Il est utile de faire contrôler votre paie si vous remarquez un écart important entre le montant estimé et le bulletin réellement versé, si votre convention collective promet un maintien intégral non visible en paie, ou si plusieurs arrêts successifs semblent avoir été traités comme des périodes totalement indépendantes alors qu’ils devraient parfois être regroupés selon les règles applicables. Un contrôle est aussi recommandé en cas d’oubli de subrogation, d’ancienneté mal prise en compte, d’erreur sur le nombre de jours calendaires, ou de complément employeur absent malgré une ancienneté suffisante.

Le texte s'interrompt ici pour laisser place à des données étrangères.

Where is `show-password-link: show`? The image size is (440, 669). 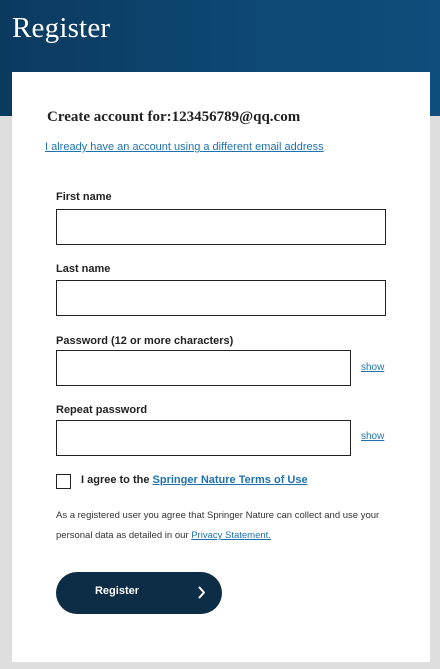 show-password-link: show is located at coordinates (372, 368).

Sources officielles à consulter

Pour vérifier les règles officielles, vous pouvez consulter les ressources suivantes :

En résumé

Le calcul de ma paie avec maintien de salaire arrêt maladie repose sur une mécanique précise : d’abord l’absence, puis les IJSS, puis le complément employeur si les conditions sont réunies. Ce n’est ni un sujet purement administratif, ni un simple détail de bulletin de paie. C’est un enjeu budgétaire concret pour le salarié. Un bon calcul doit intégrer le type d’arrêt, l’ancienneté, la durée, les carences, le plafond des IJSS et surtout la convention collective. Utilisez le simulateur ci-dessus comme point de départ fiable et pédagogique, puis comparez toujours le résultat avec vos documents officiels et votre service paie.